Roderick stand schon wieder auf seinem Display und lächelte freundlich. »Wiederhol noch mal, was du mir eben erzählt hast«, forderte Arthur ihn auf. »Die Sache mit den Squids.«

Squids? Jem hob den Kopf. Dieses Wort hatte er noch nie gehört.

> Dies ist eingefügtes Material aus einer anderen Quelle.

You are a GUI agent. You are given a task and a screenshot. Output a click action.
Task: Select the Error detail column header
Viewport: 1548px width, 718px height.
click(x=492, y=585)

Roderick räusperte sich. »Gerne. Auch, wenn ich einschränkend sagen muss, dass die Information noch unvollständig ist. Es ging um Ihre Suchanfrage nach einer Lebensform, die über eine überproportionale Intelligenz verfügt und darüber hinaus in der Lage ist, sich zu tarnen. Und in der Tat: So eine Lebensform gibt es.«

Ein seltsames Objekt erschien über dem Display.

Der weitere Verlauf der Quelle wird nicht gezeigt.